Gildoran sagte: „Paß auf…“
Ein durchdringendes, verzweifeltes Geheul erhob sich in die Luft, und eine kleine Kolonie – neun oder zehn von den kleinen affenähnlichen Lebewesen, die die letzten überlebenden Tiere des Planeten waren – brach mit einem durchdringenden heulenden Schrei aus ihrem Versteck hinter einer großen Gruppe von Luftknollengewächsen hervor. Sie blieben stehen, umarmten sich zwitschernd, drehten sich heulend mit drohenden Gesten den Eindringlingen zu und flohen dann.

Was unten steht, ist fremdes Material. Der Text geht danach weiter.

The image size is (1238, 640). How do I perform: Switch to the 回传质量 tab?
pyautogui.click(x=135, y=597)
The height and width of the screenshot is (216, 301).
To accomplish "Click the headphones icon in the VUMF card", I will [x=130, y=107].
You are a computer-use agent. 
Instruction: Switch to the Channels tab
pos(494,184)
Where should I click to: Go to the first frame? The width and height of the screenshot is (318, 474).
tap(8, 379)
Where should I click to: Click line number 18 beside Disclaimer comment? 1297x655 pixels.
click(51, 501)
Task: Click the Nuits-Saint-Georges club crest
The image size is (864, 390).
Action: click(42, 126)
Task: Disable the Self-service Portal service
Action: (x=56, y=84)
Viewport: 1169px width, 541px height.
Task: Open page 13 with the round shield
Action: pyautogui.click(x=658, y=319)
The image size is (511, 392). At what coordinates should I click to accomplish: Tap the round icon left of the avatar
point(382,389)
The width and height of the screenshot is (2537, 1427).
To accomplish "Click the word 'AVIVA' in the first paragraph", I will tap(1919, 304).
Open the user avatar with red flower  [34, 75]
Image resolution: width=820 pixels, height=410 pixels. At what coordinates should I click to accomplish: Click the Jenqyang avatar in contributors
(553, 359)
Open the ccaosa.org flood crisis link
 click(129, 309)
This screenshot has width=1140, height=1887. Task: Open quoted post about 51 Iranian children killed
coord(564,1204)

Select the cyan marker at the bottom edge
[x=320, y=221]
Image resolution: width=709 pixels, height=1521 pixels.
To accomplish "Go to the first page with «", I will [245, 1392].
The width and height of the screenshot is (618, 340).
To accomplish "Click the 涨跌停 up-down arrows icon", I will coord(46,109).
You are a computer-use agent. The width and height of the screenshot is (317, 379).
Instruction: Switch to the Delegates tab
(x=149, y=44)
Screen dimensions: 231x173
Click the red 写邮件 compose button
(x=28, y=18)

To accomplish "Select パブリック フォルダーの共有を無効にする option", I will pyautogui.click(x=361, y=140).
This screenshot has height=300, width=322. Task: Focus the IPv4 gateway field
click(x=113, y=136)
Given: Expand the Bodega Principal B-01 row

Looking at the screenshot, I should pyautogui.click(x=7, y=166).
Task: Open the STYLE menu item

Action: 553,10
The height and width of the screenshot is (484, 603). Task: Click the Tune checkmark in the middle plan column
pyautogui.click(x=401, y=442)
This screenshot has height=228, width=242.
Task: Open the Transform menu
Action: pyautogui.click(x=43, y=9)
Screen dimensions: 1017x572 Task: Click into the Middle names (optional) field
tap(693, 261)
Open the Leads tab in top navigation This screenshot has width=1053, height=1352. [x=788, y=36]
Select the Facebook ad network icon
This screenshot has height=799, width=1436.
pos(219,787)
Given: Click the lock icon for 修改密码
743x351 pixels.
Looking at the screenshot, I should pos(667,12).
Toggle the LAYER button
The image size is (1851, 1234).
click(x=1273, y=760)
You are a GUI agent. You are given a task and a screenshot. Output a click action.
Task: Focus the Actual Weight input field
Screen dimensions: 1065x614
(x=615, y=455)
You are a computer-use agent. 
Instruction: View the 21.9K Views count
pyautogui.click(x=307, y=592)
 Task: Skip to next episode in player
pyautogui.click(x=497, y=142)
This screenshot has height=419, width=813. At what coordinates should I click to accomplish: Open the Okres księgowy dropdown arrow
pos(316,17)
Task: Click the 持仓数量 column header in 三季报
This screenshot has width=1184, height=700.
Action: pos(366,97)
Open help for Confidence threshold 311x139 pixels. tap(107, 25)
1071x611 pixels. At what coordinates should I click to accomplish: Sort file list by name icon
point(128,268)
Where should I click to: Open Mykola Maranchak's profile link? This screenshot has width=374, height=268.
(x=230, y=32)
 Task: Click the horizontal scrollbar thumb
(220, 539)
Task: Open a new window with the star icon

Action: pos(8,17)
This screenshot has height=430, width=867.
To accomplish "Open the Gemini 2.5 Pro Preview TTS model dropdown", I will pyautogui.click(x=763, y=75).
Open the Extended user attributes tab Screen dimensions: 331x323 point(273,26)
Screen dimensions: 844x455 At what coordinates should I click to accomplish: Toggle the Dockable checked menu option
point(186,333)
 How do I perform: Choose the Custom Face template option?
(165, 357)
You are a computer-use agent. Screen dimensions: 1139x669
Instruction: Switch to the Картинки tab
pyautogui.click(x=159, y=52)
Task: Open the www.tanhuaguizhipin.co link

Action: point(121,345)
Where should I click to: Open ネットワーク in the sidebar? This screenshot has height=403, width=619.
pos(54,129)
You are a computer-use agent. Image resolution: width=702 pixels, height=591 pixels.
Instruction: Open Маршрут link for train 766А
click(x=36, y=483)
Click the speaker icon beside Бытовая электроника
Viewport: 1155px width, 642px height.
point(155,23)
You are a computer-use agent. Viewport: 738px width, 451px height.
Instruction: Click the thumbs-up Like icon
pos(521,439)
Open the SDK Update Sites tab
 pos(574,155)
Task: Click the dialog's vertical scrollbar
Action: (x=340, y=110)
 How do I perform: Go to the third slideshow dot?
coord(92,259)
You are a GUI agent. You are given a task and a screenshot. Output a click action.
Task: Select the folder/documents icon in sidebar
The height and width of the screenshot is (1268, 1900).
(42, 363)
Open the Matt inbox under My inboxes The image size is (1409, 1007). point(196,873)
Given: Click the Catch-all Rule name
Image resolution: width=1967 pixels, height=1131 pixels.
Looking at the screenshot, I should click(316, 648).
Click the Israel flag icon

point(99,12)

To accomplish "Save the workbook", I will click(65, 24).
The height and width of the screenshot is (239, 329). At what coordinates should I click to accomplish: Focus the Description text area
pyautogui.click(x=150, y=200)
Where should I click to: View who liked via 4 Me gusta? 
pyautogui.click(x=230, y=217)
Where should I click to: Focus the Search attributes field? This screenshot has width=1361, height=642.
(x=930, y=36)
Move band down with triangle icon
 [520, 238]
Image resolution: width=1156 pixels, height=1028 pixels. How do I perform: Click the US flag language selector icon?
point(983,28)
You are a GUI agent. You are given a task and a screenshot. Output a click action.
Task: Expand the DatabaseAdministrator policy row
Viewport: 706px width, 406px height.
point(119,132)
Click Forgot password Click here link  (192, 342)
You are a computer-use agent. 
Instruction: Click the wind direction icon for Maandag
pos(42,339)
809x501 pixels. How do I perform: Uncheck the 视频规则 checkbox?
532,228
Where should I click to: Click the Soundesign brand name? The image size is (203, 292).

„Ich fühle mich schuldig“, sagte Gilramie. „Diese Welt gehört jetzt ihnen, und wir trampeln überall darin herum.“ Sie sprach mit unterdrückter Stimme, und Gildoran wurde bewußt, daß sie alle leise gesprochen hatten, während sie durch diese gigantische verlassene Nekropole gegangen waren, die mit ihren überwucherten niedrigen Hügeln kaum noch wie eine Stadt aussah. Noch ein paar hundert Jahre mehr, und hier würde es nur noch eine Hügellandschaft mit einigen unterbrochenen Linien, wo früher einmal die Mauern gestanden hatten, geben.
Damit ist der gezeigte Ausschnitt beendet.